◆ **Passage**:
++++++

# Sex after the EA...



## mrsbroken (Sep 23, 2009)

I am not sure if this is the right place to post this but most people that reads this forum may know my story. I am not sure if hubby has ever had sex with the OW said that he didn't and I am trying to trust this not sure if this is 100% true. The last couple of days he has been acting werid. Not really talking just coming home from work eating then looking online and then going to bed. For the past couple mths when I try to have sex with him he has made excuses why he doesn't want to have sex. Tried, doesn't feel good or just we will play in the morning(which we do not do) He says he loves me or he wouldn't be here but we are only having sex once every 3-4days. Is that normal or is it me? Tues night I told him I feel used that the only time we have sex is when he wants it I was crying then we had what I call pity sex. I am hating our sex life now when he was having his EA the sex never stoped was great as it had ever been. Any ideas what I can do?


----------



## HopeinHouston (Mar 1, 2010)

How long ago did you find out about the OW? Based on what you say, that 'during' his EA you were having lots of great sex and now not so much, it sounds to me like he is still holding on in some way to the OW, or at least holding out of getting fully involved with you. 

My marriage was the same way. My sex life had been great during the 2 years that my wife was having an EA. When I found out and everything came out there was about a 5-6 week period where she was in limbo, still kind of hanging on to the OM, or at the very least, not fully commiting to us yet. Once we got past that point though, and she really opened up to me it has been incredible - better than ever. In fact in March alone we had sex like 22 times ... it's a _little_ less frequent than that this month, but still it has been a very good month. 

As far as advice I can give, it would be mostly to keep working on the marriage and as things heal he should open back up to you I would expect. I don't know what else to say other than I am sorry, and I hope that it works out.


----------

++++++

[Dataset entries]
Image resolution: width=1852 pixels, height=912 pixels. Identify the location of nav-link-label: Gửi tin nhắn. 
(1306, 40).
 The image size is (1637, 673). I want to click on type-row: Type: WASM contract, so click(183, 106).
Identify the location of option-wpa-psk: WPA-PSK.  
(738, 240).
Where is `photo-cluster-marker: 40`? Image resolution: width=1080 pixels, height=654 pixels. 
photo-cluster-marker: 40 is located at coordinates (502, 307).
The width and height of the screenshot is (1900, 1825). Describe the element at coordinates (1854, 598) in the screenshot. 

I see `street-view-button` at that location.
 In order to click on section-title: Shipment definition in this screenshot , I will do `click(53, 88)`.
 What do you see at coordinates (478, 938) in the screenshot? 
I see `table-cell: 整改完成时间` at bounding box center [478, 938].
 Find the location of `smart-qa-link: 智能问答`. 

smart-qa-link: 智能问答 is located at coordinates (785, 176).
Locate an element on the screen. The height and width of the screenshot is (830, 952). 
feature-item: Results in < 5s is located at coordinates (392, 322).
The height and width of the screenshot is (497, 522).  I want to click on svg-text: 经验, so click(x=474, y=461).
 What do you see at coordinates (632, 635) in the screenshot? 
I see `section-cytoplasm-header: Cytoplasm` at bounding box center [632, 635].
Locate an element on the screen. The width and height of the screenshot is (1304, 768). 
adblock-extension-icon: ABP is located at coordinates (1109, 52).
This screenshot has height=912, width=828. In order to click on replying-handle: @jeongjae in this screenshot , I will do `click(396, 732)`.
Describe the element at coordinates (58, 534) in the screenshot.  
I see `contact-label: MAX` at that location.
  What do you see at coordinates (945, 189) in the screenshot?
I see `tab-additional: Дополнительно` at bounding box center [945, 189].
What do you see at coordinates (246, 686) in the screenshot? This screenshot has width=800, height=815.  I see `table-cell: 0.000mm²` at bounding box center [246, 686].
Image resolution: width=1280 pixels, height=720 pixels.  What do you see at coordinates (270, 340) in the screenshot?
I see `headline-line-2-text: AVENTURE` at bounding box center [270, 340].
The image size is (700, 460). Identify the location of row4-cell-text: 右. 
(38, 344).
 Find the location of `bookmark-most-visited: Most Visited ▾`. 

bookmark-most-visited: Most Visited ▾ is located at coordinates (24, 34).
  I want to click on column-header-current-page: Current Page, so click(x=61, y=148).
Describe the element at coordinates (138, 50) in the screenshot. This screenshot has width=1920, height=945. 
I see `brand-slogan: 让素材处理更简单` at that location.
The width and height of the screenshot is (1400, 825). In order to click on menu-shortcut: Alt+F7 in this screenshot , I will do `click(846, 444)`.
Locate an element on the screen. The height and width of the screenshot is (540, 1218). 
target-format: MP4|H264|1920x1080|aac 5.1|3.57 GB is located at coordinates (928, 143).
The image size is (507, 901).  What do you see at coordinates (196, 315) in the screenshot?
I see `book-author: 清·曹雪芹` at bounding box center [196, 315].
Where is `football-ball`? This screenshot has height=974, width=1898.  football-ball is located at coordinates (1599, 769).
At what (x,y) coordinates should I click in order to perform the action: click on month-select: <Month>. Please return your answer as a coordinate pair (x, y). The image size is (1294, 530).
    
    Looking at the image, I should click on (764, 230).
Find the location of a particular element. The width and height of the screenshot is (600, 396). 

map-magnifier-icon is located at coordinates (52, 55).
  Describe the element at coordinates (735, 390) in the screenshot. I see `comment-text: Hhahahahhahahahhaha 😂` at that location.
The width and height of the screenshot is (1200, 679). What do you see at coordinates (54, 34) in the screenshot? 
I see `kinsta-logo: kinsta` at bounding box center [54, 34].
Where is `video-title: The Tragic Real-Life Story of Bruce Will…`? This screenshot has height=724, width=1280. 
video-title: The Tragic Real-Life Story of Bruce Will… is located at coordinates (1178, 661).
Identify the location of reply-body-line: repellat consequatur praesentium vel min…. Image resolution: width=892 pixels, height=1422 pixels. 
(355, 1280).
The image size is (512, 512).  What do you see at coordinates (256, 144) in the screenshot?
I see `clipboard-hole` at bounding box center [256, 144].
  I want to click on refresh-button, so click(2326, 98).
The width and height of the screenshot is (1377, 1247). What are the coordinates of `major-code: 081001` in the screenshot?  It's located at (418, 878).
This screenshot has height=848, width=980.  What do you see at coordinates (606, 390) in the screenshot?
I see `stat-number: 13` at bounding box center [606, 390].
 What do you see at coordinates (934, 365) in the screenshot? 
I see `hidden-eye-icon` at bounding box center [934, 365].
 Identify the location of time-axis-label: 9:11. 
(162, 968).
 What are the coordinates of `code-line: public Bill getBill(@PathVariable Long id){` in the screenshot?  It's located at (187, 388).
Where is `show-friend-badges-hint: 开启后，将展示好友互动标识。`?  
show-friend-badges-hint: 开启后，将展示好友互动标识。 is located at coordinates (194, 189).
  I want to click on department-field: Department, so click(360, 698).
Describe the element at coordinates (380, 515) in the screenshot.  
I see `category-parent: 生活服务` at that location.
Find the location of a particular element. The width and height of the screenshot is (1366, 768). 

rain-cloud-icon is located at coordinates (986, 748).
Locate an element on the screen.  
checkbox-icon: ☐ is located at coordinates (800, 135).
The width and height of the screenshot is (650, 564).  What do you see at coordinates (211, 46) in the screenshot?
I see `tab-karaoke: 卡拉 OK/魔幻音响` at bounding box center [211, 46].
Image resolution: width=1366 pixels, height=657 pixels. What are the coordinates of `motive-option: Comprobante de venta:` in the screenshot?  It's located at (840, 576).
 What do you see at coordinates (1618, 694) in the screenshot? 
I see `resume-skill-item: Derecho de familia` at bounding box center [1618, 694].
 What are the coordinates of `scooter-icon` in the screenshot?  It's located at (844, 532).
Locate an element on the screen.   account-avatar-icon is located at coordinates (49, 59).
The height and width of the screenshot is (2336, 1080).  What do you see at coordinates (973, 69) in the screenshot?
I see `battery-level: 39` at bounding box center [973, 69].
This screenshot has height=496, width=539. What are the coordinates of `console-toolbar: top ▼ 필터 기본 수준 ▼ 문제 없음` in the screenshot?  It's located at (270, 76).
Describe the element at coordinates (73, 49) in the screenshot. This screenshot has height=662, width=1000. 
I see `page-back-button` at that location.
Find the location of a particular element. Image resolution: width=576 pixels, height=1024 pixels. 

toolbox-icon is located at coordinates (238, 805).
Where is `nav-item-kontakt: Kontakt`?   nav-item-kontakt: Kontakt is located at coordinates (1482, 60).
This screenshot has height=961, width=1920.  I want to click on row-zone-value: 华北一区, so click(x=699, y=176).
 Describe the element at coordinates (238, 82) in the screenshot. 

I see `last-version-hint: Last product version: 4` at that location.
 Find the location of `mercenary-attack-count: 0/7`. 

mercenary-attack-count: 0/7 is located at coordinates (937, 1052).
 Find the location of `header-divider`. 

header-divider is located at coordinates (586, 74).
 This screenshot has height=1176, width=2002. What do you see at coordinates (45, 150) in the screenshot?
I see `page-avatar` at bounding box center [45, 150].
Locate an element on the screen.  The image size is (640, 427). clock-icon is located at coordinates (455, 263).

++++++

◆ **Description of the task**:
Please check each statement against the forum thread on sex after the EA and answer yes or no, quoting the words that decide it: (a) mrsbroken reports having sex once every three to four days; (b) HopeinHouston's wife had her EA for two years; (c) HopeinHouston says sex was less frequent in March than in the current month. Nothing in the rows is needed here.

◆ **Your response**:
(a) Yes: "we are only having sex once every 3-4days"
(b) Yes: "during the 2 years that my wife was having an EA"
(c) No: "In fact in March alone we had sex like 22 times"